=== PROBLEM 1 ===
According to the Garrett Acton biography, what school record did Acton set during his career at Illinois?
=== PROBLEM 2 ===
Print the stretch of the Garrett Acton biography from "Garrett Patrick Acton" through "Tampa Bay Rays.".
=== PROBLEM 3 ===
Write what comes next in the Garrett Acton biography, picking up after its final sentence.

Top of DOCUMENT TEXT

Minnesota Twins – No. 50
- Pitcher
- Born: June 15, 1998 (age 28) Naperville, Illinois, U.S.
- Bats: LeftThrows: Right

MLB debut
- May 14, 2023, for the Oakland Athletics

MLB statistics (through September 6, 2026)
- Win–loss record: 1–1
- Earned run average: 7.64
- Strikeouts: 19
- Stats at Baseball Reference

Teams
- Oakland Athletics (2023); Tampa Bay Rays (2025); Minnesota Twins (2026–present);

= Garrett Acton =

American baseball player (born 1998)

Garrett Patrick Acton (born June 15, 1998) is an American professional baseball pitcher for the Minnesota Twins of Major League Baseball (MLB). He has previously played in MLB for the Oakland Athletics and Tampa Bay Rays.

==Amateur career==
Acton attended Lemont High School in Lemont, Illinois. He was drafted by the Chicago White Sox in the 35th round of the 2016 Major League Baseball draft, but did not sign. He attended the University of Illinois Urbana-Champaign and played college baseball for the Illinois Fighting Illini. He finished his career at Illinois with a school record 25 career saves.

==Professional career==
===Oakland Athletics===
Acton signed with the Oakland Athletics as an undrafted free agent after the 2020 Major League Baseball draft, which was shortened because of COVID-19. He did not play in a game in 2020 due to the cancellation of the minor league season because of the COVID-19 pandemic.

He made his professional debut in 2021 with the Single-A Stockton Ports, before later being promoted to the High-A Lansing Lugnuts. In 34 total games, Acton pitched to a 3.69 ERA with 87 strikeouts and 2 saves in 53.2 innings of work.

Acton was assigned to the Double-A Midland RockHounds to begin the 2022 season, before later being promoted the Triple-A Las Vegas Aviators. In 51 combined appearances, Acton registered a cumulative 3–9 record and 5.01 ERA with 92 strikeouts and 9 saves in 70.0 innings pitched.

Bottom of DOCUMENT TEXT
Top of DATA EXCERPTS

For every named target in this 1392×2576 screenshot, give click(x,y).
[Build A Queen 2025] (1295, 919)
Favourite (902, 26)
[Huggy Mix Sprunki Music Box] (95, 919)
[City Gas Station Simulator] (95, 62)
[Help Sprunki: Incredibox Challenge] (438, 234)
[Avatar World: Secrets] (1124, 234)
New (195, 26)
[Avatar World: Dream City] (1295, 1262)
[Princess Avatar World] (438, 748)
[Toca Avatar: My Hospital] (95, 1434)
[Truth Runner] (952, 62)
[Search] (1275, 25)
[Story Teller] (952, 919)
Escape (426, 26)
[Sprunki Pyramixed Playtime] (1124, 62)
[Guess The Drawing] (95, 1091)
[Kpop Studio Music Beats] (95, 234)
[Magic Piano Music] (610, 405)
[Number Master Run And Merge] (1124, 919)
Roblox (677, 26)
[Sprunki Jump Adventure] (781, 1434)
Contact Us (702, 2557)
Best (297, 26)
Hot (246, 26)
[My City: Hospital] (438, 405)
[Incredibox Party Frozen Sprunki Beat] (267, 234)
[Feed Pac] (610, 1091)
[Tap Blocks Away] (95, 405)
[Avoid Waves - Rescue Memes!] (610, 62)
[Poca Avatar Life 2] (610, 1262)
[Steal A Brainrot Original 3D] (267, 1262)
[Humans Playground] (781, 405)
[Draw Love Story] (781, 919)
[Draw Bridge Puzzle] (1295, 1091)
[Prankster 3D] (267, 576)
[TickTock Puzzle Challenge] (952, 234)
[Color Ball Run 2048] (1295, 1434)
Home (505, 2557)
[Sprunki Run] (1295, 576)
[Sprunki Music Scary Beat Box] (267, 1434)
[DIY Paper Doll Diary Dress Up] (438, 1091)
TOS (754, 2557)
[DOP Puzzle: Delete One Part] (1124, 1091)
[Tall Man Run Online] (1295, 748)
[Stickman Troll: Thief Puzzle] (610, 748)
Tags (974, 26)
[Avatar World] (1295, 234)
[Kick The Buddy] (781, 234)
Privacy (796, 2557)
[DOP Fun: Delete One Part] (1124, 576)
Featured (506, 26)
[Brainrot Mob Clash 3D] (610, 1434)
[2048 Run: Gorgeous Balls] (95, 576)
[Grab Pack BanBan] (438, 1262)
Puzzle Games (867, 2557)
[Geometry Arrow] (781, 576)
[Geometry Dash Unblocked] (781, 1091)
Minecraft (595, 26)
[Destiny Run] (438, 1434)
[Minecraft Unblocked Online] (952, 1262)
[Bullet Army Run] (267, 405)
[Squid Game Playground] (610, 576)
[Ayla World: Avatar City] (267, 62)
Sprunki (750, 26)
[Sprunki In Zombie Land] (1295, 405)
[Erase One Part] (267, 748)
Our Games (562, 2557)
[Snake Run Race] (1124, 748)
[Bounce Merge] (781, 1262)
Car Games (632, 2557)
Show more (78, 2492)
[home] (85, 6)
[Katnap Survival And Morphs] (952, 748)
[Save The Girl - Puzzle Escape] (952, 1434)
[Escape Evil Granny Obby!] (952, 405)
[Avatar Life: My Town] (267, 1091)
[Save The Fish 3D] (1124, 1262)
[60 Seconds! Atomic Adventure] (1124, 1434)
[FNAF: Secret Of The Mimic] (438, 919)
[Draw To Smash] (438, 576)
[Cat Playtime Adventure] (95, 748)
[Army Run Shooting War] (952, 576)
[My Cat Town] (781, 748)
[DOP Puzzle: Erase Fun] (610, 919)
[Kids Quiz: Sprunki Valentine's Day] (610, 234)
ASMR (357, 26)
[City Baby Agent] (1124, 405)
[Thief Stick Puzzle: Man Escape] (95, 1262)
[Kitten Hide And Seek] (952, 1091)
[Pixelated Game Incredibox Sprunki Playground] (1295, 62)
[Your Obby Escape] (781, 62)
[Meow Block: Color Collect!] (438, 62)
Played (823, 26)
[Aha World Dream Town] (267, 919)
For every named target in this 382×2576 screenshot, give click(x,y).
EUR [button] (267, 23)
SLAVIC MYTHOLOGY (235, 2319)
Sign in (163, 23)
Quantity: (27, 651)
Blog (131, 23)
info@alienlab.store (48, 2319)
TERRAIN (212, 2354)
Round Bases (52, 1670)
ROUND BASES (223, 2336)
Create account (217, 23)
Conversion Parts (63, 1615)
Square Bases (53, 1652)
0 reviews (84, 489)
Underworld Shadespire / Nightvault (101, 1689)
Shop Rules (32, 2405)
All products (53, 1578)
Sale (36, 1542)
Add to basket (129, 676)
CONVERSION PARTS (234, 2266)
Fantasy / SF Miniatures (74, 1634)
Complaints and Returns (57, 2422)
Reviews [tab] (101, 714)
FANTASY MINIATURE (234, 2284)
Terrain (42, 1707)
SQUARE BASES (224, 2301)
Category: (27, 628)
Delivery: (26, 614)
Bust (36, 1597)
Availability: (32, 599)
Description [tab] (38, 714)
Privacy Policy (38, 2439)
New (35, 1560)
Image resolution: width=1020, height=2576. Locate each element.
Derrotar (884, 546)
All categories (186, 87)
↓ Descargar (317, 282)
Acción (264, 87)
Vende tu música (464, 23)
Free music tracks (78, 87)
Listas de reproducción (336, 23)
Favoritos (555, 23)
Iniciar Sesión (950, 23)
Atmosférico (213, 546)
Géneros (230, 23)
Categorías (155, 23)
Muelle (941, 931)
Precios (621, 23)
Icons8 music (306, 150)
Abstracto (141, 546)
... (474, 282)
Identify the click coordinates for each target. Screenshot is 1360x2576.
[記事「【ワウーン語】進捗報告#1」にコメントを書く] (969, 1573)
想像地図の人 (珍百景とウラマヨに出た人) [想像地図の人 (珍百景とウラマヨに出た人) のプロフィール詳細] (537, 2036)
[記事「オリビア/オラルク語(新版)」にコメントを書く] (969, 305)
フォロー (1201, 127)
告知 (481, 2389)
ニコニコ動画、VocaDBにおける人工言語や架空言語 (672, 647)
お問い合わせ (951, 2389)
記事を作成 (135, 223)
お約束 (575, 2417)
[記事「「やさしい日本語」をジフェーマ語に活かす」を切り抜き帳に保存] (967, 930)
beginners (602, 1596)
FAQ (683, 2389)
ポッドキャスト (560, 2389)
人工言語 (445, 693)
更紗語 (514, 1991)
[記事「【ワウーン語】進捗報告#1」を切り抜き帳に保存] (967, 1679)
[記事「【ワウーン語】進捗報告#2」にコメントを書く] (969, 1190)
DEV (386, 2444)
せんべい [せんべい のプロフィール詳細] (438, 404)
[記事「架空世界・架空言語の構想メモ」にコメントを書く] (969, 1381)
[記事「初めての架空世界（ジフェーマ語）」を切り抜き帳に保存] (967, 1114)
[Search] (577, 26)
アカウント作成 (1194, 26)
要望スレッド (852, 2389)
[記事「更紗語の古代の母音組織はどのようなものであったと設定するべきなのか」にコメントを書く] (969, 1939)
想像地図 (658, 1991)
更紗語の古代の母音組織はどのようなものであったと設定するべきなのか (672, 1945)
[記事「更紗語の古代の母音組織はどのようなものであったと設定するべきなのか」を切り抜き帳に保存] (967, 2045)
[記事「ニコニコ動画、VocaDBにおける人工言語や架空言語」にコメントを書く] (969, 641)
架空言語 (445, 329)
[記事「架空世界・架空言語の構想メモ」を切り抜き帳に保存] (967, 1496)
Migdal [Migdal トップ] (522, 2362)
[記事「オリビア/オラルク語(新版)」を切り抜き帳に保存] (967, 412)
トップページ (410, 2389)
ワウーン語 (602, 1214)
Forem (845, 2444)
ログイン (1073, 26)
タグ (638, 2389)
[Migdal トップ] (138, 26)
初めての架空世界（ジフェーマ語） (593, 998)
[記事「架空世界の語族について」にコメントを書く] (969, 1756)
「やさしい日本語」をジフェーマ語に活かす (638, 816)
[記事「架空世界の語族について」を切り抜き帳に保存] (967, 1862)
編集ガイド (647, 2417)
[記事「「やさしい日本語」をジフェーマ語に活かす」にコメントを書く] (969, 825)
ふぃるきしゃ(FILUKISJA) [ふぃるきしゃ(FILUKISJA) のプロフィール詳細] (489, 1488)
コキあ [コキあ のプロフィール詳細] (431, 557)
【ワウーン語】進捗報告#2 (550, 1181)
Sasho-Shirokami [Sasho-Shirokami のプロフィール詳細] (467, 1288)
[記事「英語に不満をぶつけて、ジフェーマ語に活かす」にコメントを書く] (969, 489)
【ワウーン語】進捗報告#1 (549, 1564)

Bottom of DATA EXCERPTS

=== ANSWER 1 ===
He set a school record with 25 career saves.

=== ANSWER 2 ===
Garrett Patrick Acton (born June 15, 1998) is an American professional baseball pitcher for the Minnesota Twins of Major League Baseball (MLB). He has previously played in MLB for the Oakland Athletics and Tampa Bay Rays.

=== ANSWER 3 ===
Acton began the 2023 season back with Triple-A Las Vegas, where he worked to a 5–1 record and 4.01 ERA with 30 strikeouts in 24.2 innings of work. On May 14, 2023, he was selected to the 40-man roster and promoted to the major leagues for the first time. In 6 games for Oakland, he struggled to a 12.71 ERA with 5 strikeouts in 5 2/3 innings pitched. He was optioned back to Triple-A Las Vegas on May 29. On July 19, Acton was released by the Athletics.

===Tampa Bay Rays===
On December 18, 2023, Acton signed a two–year minor league contract with the Tampa Bay Rays organization. He did not make an appearance for the organization during the 2024 season as he rehabilitated from Tommy John surgery.

Acton made 43 appearances (three starts) for the Triple-A Durham Bulls to begin the 2025 season, compiling a 5–1 record and 3.64 ERA with 67 strikeouts and three saves across 54 1/3 innings pitched. On September 13, 2025, the Rays selected Acton's contract, adding him to their active roster. He made one scoreless appearance for the team, walking two over one inning pitched. Acton was designated for assignment by the Rays on November 3.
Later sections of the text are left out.